La frappe s’est produite près du mur de sable qui sépare les 80 % du territoire sahraoui sous contrôle marocain des 20 % tenus par les indépendantistes. Elle survient dans un contexte de tensions qui ne cessent de s’aggraver depuis que le Polisario a rompu unilatéralement, en novembre 2020, le cessez-le-feu conclu en 1991. L’attaque contre la base d’Esmara en mai avait suscité des condamnations de la France, de l’Espagne et de l’Union européenne. En réponse, Brahim Ghali avait adressé une lettre au secrétaire général de l’ONU, António Guterres, affirmant que les opérations du Polisario contre les positions militaires marocaines relevaient de la légitime défense.

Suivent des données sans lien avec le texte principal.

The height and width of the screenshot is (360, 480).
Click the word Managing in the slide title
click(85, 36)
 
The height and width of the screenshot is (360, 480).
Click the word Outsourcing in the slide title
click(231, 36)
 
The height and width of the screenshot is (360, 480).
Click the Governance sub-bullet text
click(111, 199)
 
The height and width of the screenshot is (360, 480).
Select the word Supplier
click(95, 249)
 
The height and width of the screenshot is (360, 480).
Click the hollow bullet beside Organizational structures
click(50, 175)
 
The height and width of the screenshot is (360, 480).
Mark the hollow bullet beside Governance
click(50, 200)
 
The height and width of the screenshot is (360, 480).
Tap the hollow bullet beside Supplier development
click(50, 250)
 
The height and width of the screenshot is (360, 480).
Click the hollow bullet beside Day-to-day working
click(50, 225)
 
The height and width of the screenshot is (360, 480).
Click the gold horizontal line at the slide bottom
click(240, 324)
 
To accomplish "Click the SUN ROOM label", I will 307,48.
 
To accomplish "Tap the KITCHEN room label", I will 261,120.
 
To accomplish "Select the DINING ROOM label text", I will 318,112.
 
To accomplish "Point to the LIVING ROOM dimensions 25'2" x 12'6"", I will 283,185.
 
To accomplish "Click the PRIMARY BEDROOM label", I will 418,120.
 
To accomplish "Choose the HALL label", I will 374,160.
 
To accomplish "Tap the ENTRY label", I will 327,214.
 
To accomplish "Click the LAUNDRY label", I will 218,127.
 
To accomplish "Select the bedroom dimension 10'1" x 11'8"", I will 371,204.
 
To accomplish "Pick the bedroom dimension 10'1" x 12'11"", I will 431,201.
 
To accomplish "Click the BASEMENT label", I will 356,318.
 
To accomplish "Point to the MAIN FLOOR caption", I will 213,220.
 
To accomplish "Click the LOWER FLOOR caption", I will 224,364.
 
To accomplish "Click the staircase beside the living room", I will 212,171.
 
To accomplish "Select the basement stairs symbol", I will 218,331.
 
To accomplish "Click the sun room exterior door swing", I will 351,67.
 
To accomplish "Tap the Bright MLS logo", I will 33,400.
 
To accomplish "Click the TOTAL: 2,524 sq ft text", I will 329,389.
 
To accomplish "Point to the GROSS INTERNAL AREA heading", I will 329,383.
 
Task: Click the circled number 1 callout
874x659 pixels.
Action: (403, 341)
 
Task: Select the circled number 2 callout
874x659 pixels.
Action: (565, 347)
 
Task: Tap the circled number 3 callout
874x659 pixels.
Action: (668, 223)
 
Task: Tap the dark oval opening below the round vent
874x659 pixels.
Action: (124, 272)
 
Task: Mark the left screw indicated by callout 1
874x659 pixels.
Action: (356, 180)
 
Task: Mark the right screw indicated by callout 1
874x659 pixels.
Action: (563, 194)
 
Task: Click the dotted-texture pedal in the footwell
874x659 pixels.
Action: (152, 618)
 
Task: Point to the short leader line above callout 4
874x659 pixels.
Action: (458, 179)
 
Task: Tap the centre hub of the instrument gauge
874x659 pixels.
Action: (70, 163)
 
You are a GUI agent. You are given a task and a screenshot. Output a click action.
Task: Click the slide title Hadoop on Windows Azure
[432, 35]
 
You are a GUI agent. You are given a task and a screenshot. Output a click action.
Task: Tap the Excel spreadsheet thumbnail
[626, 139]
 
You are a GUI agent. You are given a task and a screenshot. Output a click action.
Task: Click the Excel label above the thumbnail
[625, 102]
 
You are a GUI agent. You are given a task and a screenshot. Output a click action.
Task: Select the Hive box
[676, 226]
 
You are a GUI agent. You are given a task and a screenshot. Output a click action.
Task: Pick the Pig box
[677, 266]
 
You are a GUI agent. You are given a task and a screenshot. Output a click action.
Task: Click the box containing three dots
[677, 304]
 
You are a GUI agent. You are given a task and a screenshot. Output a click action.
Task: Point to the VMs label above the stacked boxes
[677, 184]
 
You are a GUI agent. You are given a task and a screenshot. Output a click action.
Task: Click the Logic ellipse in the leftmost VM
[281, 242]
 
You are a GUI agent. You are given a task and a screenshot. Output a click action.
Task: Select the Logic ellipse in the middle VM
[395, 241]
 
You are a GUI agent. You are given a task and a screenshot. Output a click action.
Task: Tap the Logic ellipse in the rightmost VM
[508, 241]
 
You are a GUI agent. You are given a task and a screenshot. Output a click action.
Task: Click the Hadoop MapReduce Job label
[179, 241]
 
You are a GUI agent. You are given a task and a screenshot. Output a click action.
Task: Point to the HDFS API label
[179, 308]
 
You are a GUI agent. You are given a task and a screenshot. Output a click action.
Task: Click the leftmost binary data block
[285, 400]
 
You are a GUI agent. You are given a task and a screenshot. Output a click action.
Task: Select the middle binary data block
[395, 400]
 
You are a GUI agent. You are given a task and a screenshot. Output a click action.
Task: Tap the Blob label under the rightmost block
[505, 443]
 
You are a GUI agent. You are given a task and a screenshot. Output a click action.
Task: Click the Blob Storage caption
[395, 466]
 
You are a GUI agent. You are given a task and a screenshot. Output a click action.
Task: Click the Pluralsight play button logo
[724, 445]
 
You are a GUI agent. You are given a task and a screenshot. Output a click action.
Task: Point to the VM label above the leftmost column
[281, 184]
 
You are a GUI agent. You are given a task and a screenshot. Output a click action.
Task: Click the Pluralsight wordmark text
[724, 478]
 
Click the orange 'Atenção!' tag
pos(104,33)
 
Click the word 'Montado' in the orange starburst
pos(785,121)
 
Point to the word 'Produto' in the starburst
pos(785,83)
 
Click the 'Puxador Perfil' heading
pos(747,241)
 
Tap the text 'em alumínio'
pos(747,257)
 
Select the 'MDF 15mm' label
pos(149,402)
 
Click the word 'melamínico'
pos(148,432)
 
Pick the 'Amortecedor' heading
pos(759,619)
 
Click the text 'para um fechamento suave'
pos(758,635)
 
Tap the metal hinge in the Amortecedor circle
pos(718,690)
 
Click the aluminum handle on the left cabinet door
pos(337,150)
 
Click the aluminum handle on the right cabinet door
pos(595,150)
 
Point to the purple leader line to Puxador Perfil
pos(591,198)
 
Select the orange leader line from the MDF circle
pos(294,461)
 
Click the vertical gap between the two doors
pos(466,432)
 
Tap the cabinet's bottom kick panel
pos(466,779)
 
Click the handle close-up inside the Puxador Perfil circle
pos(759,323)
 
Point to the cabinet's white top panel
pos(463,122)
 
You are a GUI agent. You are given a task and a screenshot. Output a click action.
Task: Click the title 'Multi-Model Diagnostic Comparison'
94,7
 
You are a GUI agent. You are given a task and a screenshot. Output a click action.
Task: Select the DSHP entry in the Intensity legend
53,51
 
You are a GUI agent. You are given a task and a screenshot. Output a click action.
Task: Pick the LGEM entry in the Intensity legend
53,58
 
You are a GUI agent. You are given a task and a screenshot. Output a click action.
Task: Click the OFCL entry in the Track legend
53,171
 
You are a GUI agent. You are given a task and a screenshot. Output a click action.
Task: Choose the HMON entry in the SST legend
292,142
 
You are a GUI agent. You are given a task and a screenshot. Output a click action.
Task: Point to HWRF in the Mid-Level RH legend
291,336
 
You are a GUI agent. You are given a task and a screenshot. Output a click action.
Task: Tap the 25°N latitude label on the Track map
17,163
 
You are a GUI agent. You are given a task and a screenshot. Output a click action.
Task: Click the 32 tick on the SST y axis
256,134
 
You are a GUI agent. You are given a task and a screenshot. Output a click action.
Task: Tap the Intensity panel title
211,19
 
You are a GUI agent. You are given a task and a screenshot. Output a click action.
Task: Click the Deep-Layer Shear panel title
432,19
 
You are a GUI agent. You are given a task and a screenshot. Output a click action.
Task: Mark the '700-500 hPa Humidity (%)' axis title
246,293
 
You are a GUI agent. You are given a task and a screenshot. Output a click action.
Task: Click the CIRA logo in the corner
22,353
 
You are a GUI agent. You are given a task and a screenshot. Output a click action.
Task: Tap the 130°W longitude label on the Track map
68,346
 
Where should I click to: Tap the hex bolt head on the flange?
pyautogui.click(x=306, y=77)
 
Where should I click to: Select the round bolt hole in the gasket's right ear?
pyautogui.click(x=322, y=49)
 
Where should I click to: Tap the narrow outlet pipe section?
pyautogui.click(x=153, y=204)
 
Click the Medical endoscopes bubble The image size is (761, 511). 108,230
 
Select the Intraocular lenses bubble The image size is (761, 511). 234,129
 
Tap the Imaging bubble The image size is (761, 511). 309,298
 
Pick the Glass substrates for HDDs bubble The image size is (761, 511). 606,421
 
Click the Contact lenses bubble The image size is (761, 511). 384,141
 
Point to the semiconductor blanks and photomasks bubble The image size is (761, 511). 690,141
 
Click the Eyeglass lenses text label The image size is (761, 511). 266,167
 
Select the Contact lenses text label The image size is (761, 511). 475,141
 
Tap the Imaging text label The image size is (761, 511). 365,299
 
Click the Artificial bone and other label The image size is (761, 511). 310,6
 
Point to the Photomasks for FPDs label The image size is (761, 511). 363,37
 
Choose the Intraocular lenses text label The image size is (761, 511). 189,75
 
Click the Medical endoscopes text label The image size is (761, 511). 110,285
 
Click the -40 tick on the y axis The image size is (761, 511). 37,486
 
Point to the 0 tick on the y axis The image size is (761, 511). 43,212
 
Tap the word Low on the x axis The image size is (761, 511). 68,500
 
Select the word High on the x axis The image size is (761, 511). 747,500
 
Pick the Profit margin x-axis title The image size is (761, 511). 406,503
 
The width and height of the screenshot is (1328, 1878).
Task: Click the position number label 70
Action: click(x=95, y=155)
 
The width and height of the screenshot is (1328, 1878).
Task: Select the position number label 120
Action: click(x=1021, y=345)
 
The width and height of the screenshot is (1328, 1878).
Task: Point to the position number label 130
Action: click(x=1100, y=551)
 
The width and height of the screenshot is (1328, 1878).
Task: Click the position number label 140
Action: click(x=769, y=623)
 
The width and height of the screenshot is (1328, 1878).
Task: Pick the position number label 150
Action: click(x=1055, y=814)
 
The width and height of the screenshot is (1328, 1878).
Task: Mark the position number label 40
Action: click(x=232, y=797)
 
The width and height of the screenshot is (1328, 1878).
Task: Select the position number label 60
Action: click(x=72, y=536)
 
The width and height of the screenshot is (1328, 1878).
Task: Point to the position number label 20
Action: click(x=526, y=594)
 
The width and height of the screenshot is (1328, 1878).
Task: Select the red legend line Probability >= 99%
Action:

Son père, Mohamed Abdelaziz, avait consacré quarante ans de sa vie à la cause sahraouie. Parvenu à la tête du Polisario en 1976, l’année même où l’Espagne se retirait du Sahara occidental, il avait déclaré la guerre au Maroc et à la Mauritanie tout en accompagnant l’exil de dizaines de milliers de Sahraouis vers les plaines arides de Tindouf. Il était mort en 2016 à 68 ans, des suites d’un cancer du poumon. Son fils avait hérité de son nom et, aux yeux de nombreux Sahraouis, de sa légitimité. Un tir de drone a tranché cette continuité.